- WORK ORDER -
Every line from the one with "This screenshot has height=237, width=374." to the end of the listing below must be printed exactly, with no other text and no pictures.

§

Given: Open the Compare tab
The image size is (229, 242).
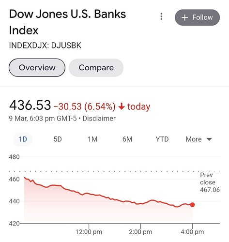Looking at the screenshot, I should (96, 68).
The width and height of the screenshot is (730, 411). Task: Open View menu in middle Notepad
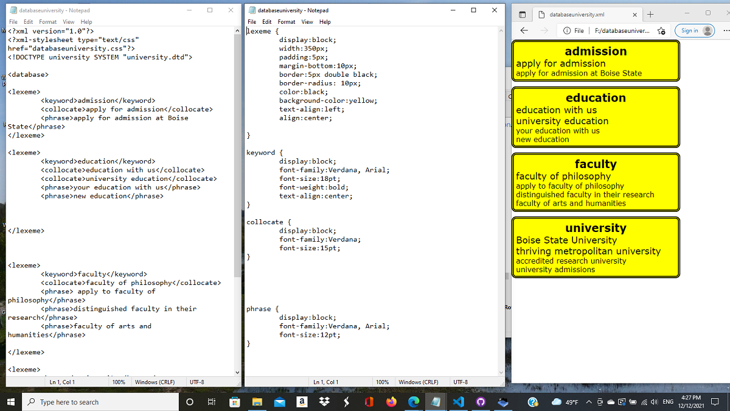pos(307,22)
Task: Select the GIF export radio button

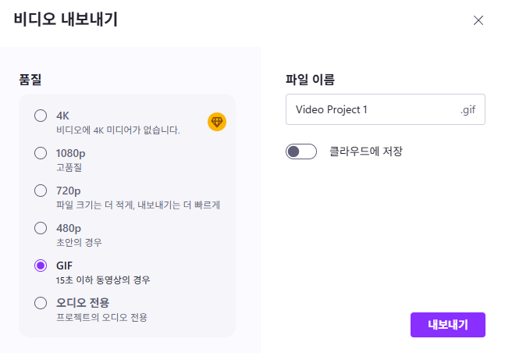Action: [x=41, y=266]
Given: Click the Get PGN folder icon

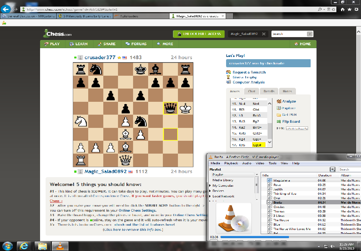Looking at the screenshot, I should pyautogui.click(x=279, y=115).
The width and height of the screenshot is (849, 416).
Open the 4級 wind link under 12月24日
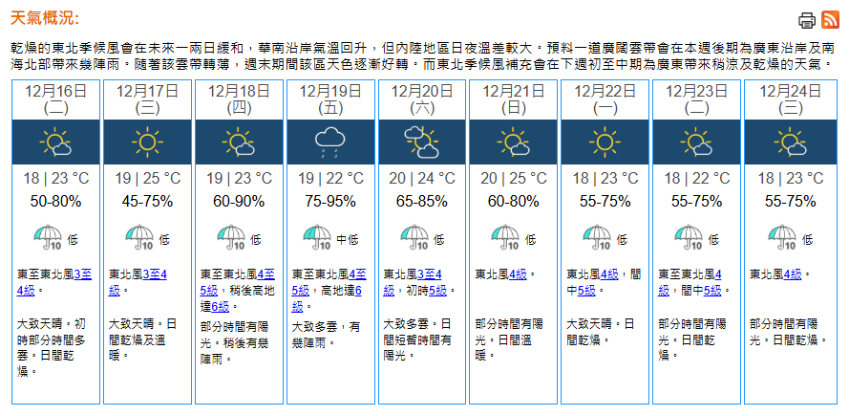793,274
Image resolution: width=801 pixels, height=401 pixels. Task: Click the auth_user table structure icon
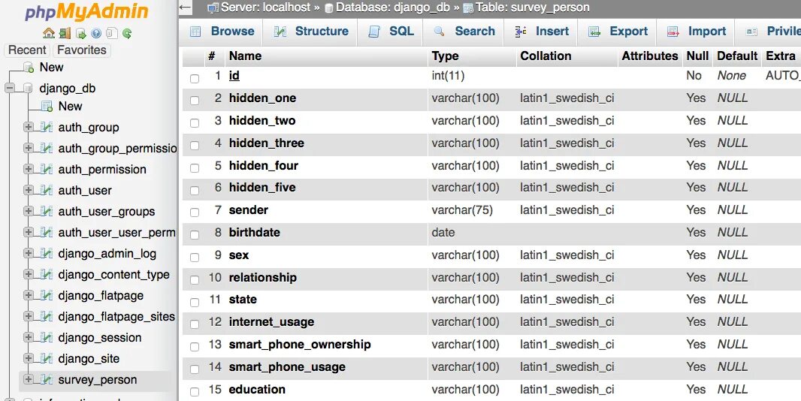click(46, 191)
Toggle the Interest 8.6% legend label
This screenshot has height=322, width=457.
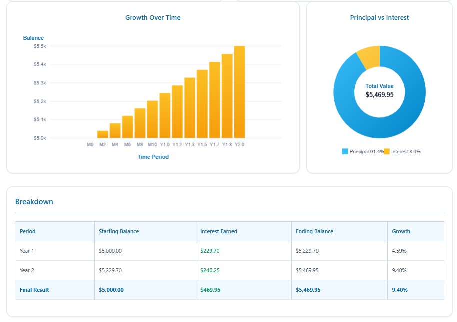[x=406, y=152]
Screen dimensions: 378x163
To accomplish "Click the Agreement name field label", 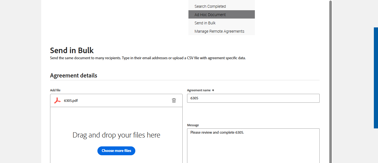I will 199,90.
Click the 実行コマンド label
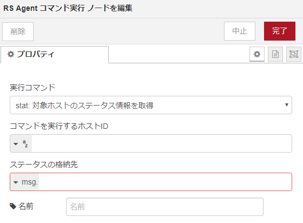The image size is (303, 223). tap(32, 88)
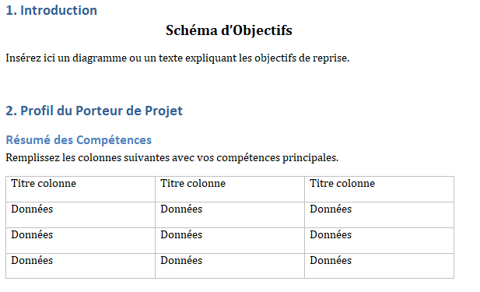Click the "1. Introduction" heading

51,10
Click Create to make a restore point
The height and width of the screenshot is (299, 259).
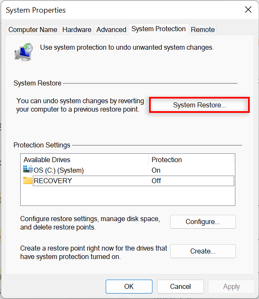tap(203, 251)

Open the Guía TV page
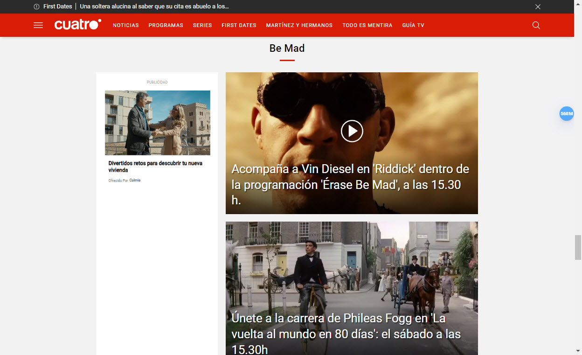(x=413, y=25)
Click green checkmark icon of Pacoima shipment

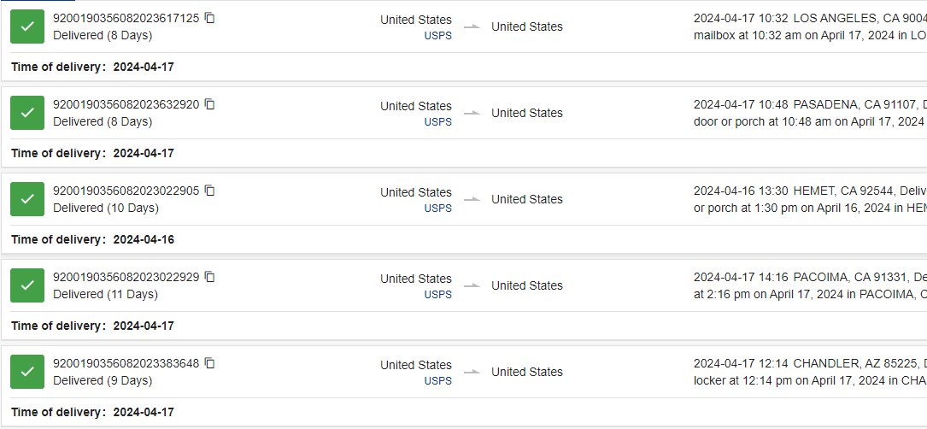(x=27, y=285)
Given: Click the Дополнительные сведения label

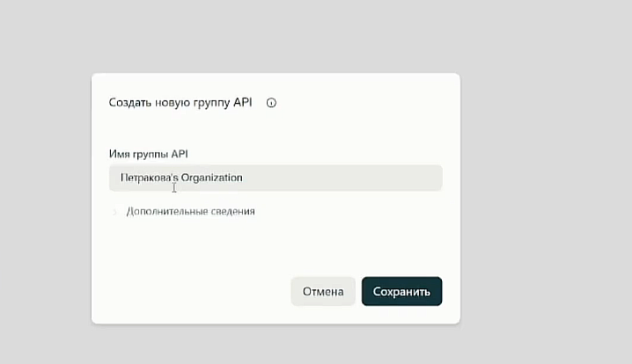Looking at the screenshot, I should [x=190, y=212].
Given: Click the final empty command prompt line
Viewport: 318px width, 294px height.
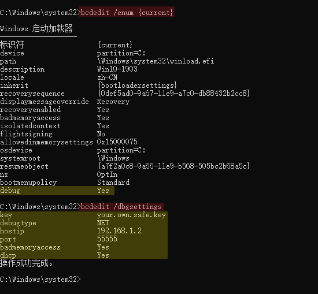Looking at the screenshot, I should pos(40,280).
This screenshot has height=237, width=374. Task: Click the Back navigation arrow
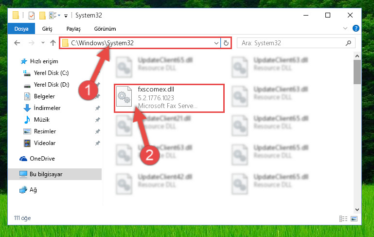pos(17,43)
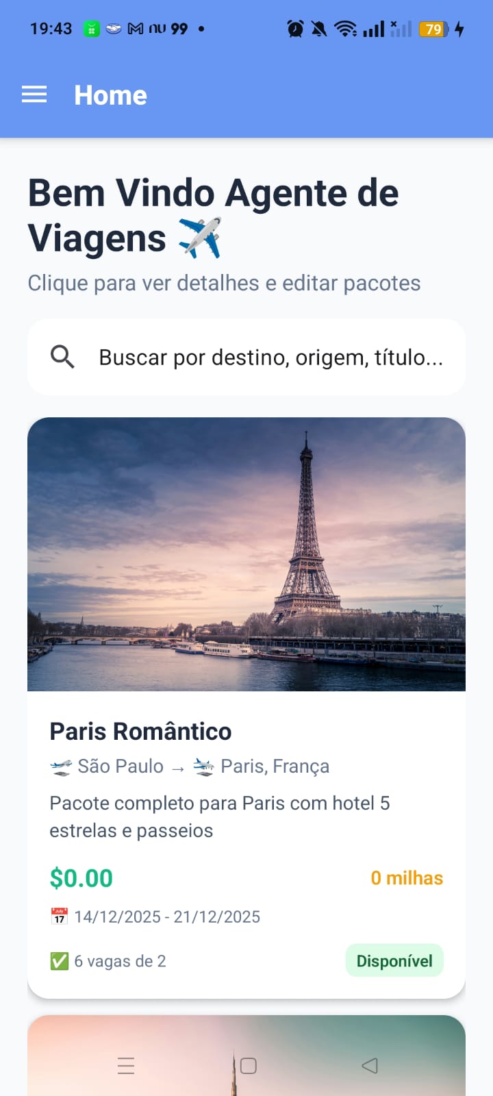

§

- WRITTEN RESPONSE -
This screenshot has height=237, width=374. Task: Click the Back navigation arrow
pos(17,43)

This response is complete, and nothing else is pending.